*Text to read*:
Gagged over ‘workplace’ sexual harassment

November 7, 2010

Written by Nirad Mudur

In a few years, or sooner, I — and all male employees, for that matter —better fear the workplace. A Bill titled ‘Protection of Women Against Sexual Harassment at Workplace Bill-2010’ may turn into law, threatening to freeze all communication with women employees, rendering office functions a very difficult proposition to deal with. The result can be imagined as any organisation minus effective communication is a doomed venture, and all know that.
Now, why should we fear?
This is why: “What angles are you exploring?”; “What position would you like?”; “Are you free?”; “Why not discuss it over lunch?”; “Can we do it together?”; or a “Let him hand-hold you on this one”, can all be seen as loaded with verbal sexual gestures inviting the wrath of the intended law-to-be. Almost anything uttered could be seen as sexually tainted if a woman wants to ‘get even’ with a male colleague for reasons other than the professional.

*Exercise 1*: List every office phrase that the sexual harassment bill column above quotes as something that could be taken the wrong way.
*Exercise 2*: Go on with the sexual harassment bill column above, starting right after its last sentence.

*Provided information*:

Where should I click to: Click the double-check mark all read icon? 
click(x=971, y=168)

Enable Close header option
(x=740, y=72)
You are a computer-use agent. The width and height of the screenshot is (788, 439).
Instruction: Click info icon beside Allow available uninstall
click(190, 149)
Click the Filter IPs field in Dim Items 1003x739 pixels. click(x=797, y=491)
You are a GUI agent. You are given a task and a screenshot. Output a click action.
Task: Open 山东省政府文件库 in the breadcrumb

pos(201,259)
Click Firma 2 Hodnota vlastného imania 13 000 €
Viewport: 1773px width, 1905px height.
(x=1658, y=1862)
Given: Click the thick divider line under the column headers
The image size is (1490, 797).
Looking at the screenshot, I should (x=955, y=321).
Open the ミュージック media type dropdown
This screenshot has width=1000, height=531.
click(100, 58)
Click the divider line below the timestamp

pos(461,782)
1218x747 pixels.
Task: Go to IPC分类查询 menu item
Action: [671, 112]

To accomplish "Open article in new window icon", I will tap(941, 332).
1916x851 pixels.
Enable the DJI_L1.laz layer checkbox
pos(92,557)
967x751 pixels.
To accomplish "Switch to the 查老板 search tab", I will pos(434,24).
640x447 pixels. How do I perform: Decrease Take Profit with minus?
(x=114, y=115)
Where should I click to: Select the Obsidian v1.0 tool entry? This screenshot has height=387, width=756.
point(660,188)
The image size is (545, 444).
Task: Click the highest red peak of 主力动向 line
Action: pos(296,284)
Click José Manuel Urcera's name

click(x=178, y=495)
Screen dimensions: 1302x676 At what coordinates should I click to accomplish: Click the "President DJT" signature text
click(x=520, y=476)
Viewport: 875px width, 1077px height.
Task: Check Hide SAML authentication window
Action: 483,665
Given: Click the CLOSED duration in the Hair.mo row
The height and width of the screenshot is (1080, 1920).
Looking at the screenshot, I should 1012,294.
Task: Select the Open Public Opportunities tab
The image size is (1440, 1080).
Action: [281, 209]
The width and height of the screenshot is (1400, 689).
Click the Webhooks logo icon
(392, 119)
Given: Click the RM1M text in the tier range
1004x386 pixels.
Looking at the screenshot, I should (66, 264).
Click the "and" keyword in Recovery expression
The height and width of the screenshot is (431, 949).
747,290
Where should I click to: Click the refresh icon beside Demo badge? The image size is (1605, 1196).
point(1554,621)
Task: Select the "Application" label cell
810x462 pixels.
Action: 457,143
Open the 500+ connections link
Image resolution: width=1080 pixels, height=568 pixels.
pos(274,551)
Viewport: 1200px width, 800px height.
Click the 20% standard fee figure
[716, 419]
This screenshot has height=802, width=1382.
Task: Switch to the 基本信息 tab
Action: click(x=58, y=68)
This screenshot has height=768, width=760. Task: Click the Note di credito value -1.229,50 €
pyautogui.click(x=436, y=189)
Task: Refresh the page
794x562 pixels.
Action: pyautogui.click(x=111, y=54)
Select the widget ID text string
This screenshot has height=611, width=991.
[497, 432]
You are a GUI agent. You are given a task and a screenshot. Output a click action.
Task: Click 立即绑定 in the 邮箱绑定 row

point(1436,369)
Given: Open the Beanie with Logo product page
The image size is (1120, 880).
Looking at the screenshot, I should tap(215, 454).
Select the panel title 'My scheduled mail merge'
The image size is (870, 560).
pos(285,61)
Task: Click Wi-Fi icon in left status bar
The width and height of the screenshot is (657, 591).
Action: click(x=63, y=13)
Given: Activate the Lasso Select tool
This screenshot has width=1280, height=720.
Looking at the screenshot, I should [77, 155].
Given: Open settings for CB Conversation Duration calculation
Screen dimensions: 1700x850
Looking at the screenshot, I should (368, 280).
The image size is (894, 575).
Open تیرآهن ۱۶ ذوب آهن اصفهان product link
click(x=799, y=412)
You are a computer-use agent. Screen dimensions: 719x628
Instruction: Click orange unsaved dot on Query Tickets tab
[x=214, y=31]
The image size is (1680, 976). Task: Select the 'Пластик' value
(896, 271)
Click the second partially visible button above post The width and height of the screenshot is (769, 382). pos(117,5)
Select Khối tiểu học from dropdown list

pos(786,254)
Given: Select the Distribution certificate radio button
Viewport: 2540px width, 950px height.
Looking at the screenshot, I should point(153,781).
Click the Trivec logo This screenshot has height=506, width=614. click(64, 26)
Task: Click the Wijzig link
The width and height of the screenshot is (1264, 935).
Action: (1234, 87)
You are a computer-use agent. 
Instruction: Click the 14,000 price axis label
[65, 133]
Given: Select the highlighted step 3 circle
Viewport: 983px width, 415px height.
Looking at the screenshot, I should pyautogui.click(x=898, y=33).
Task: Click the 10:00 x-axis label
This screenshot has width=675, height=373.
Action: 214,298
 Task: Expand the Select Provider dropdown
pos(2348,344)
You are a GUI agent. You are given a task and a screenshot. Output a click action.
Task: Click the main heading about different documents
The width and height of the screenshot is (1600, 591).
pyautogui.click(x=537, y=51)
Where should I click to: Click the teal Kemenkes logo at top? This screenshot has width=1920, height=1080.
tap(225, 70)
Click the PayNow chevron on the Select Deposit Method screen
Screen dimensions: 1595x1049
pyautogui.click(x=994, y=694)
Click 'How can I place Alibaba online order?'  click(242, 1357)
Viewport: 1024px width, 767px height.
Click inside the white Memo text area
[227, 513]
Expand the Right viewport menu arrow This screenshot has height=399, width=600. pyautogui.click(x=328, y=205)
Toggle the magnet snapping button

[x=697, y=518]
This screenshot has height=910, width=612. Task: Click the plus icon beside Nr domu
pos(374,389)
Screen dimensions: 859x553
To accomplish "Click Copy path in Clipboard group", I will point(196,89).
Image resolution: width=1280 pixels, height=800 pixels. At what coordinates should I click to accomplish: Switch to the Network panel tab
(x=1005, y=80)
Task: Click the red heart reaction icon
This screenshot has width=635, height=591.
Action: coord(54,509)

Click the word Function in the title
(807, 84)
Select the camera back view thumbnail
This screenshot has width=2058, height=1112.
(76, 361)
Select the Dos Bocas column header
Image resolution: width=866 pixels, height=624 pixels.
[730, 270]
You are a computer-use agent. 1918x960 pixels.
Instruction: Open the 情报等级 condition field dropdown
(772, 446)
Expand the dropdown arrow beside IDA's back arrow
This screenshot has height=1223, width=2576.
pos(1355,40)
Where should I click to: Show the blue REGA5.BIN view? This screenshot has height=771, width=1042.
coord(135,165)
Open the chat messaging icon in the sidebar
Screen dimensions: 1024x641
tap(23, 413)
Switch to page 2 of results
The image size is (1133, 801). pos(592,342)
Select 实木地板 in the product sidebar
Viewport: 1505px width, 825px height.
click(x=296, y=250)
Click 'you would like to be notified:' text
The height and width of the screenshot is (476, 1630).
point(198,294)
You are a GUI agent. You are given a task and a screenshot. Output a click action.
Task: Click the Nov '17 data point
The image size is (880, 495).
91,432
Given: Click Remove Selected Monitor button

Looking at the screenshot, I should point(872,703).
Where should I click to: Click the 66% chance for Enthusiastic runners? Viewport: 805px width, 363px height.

*Written answer 1*:
"What angles are you exploring?"
"What position would you like?"
"Are you free?"
"Why not discuss it over lunch?"
"Can we do it together?"
"Let him hand-hold you on this one"

*Written answer 2*:
A male colleague, therefore, can’t even bypass the verbal relay by resorting to emailing messages because the end-result could be the same; worse, it could mean sexual harassment through a cyber medium for all to see.
The problem is that genuine offenders indulging in sexual harassment of their women colleagues almost always cloak their words with phrases appearing to be harmless, which makes it all the more probable that really innocent remarks are viewed as sexually tainted.
This could be enough to inhibit the hapless men to put a dead halt on all communication with their women colleagues in a time when gender equality should be the example to be set and clear-cut communication — and its implementation — should be the harbinger of a company’s success.
Although the intended law is a civil law which does not carry penal provision like jail terms, if a male colleague is found guilty of indulging in even verbal sexual overtures which puts his female colleague in discomfort, it’s enough to put him away from the job for good. The clauses in the Bill suggest dismissal, demotion and heavy fines, not to mention the social implications surrounding it.
But “found guilty” is a dicey thing to prove in such cases wherein the really guilty parties can still get away saying “I didn’t mean it that way at all…I meant this, instead”.
In reality, of course, the hardcore professionals take all these things in their stride while focusing on their work in the interest of their respective companies’ performances.
But still, there could be the odd woman or man playing truant while using the clauses and their loopholes in the Act — if the Bill does turn into one.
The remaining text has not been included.